Asked whether he had approached former first lady Michelle Obama for advice, Biden quipped, “Only to be my vice president.”
At the start of his appearance on the show, when asked what was new, Biden quipped, “Nothing much. There’s no global warming, so don’t worry about that. Everything’s going well. The nation is in great shape. And the rest of the world is looking at us with envy.”
Toward the end, Biden was asked about electability, which has become a central component of his campaign pitch.
“Look, I’ve been around a long time,” Biden said. “The good and the bad news is all these people think they know me. They know a lot about me. They know the things that are real about me. They know that things aren’t real. And so it’s a lot harder for people to go out and make a case that I’m this or that when people know me. I’ve been around for all these years. A lot of me they don’t like, some of it they do like.”
Biden had appeared on Colbert’s show in September 2015, and Colbert encouraged him at the time to run for president. But in a raw and emotional moment during that visit, Biden said that he still felt conflicted and broken after the death of his son, Beau.

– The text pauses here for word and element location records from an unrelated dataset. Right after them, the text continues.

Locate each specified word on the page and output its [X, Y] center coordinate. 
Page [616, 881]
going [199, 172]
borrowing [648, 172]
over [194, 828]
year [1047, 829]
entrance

As he does at times on the campaign trail, Biden had in 2015 connected with Colbert over shared experiences of grief. Biden’s first wife and daughter died in a car accident decades before his son’s death, and Colbert’s father and two of his brothers died in a plane crash when he was a young boy.
“You and I talked about this … when my son was going through some tough times, after he passed,” Biden said Wednesday. “You said I should run. And so that’s why I’m running. It’s your fault.”